Then Again
An excerpt from Diane Keaton’s new memoir, Then Again. Can’t wait to read!
“During rehearsal, I fell for Allen as scripted but for Woody as well. How could I not? I was in love with him before I knew him. He was Woody Allen. Our entire family used to gather around the TV set and watch him on Johnny Carson. He was so hip, with his thick glasses and cool suits.
But it was his manner that got me, his way of gesturing, his hands, his coughing and looking down in a self-deprecating way while he told jokes like “I couldn’t get a date for New Year’s Eve so I went home and I jumped naked into a vat of Roosevelt dimes.” He was even better-looking in real life. He had a great body, and he was physically very graceful.
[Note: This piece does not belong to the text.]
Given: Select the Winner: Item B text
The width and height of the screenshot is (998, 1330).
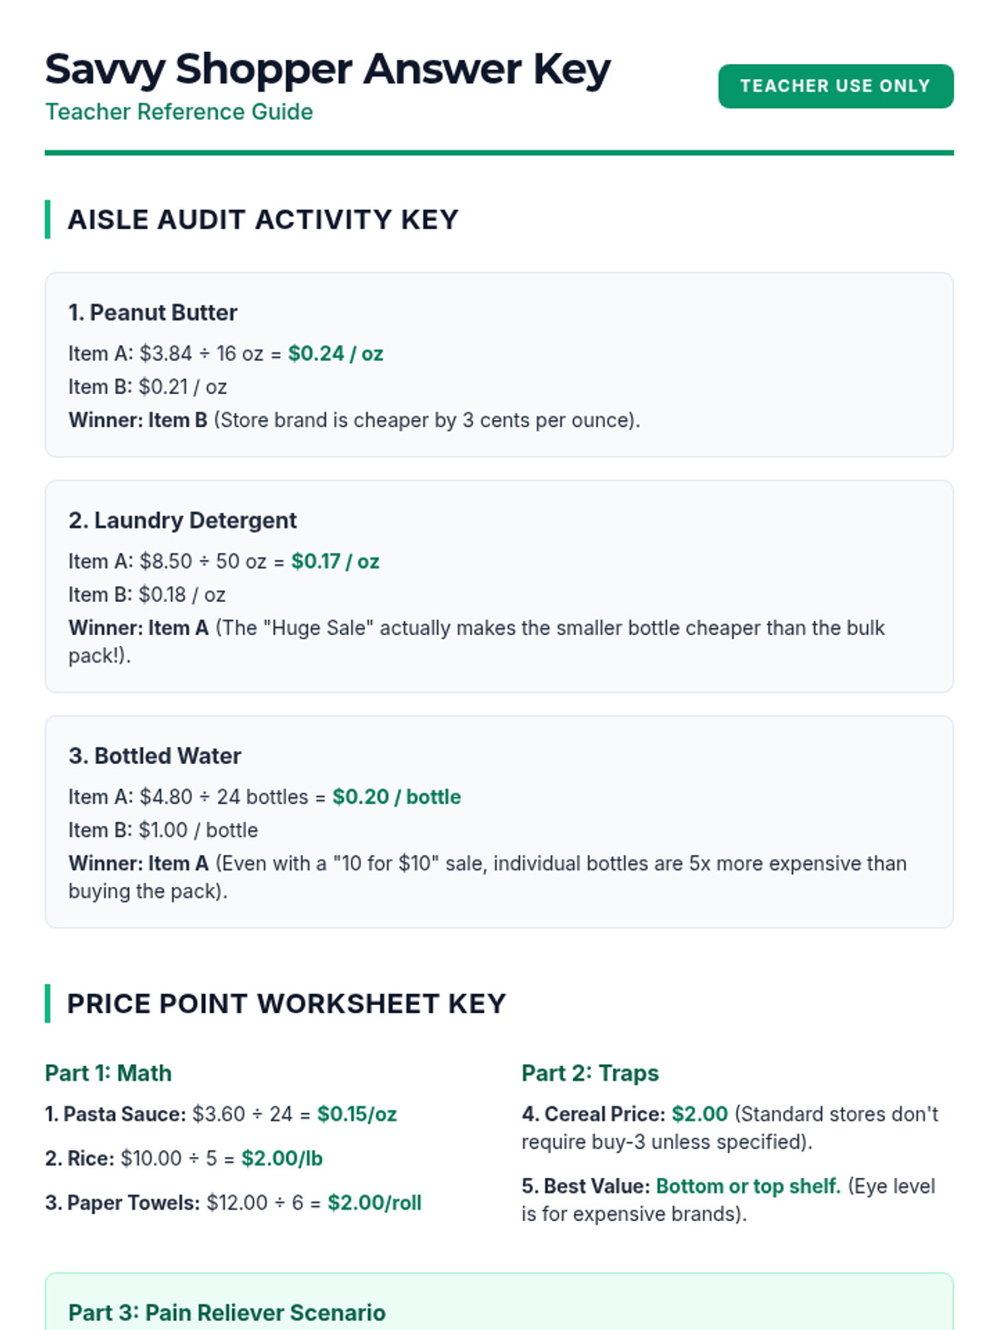Looking at the screenshot, I should pos(138,420).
As in the play, we became friends. I was a good audience. I laughed in between the jokes. I think he liked that, even though he would always remind me I wouldn’t know a joke if it hit me in the face. He took me to see Ingmar Bergman’s Persona and Luis Buñuel’s The Discreet Charm of the Bourgeoisie. On Madison Avenue we looked in the windows of Serge Sabarsky’s gallery of German Expressionist paintings. We walked to the Museum of Modern Art and saw the Diane Arbus exhibition curated by John Szarkowski. Woody got used to me. He couldn’t help himself; he loved neurotic girls.”